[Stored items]
● ● ●

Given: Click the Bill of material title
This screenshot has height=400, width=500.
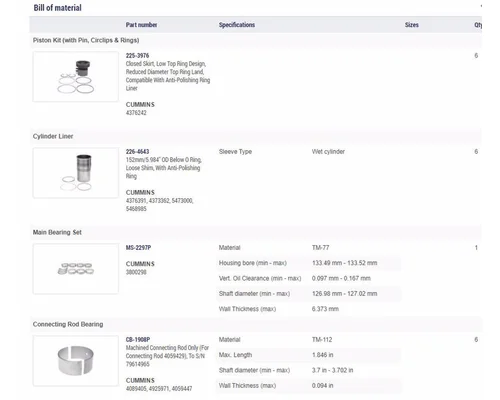Looking at the screenshot, I should click(57, 8).
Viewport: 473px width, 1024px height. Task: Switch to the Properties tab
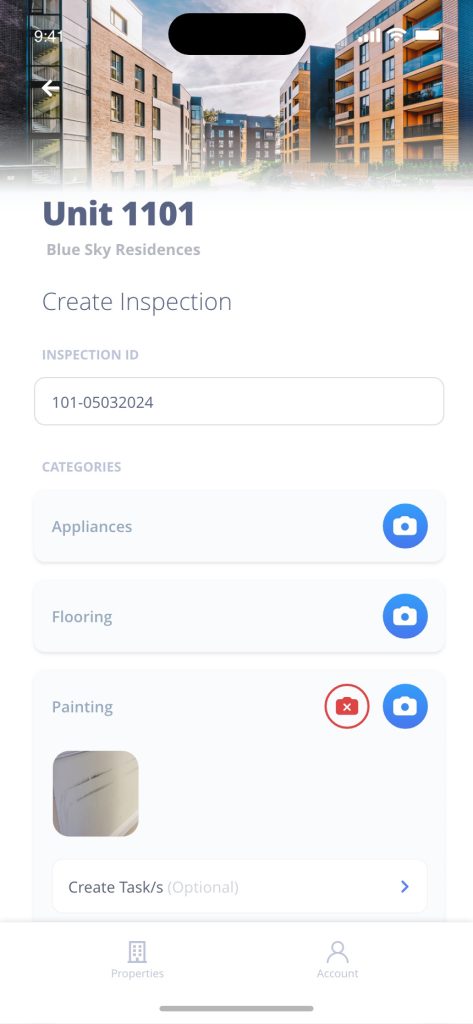[137, 960]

● ● ●

- [ABOUT THIS EXERCISE]: Once the pictures are removed, write out all of the entries above exactly.

- [FINISHED EXERCISE]:
Given: Click the Bill of material title
This screenshot has height=400, width=500.
Looking at the screenshot, I should click(57, 8).
Viewport: 473px width, 1024px height. Task: Switch to the Properties tab
[137, 960]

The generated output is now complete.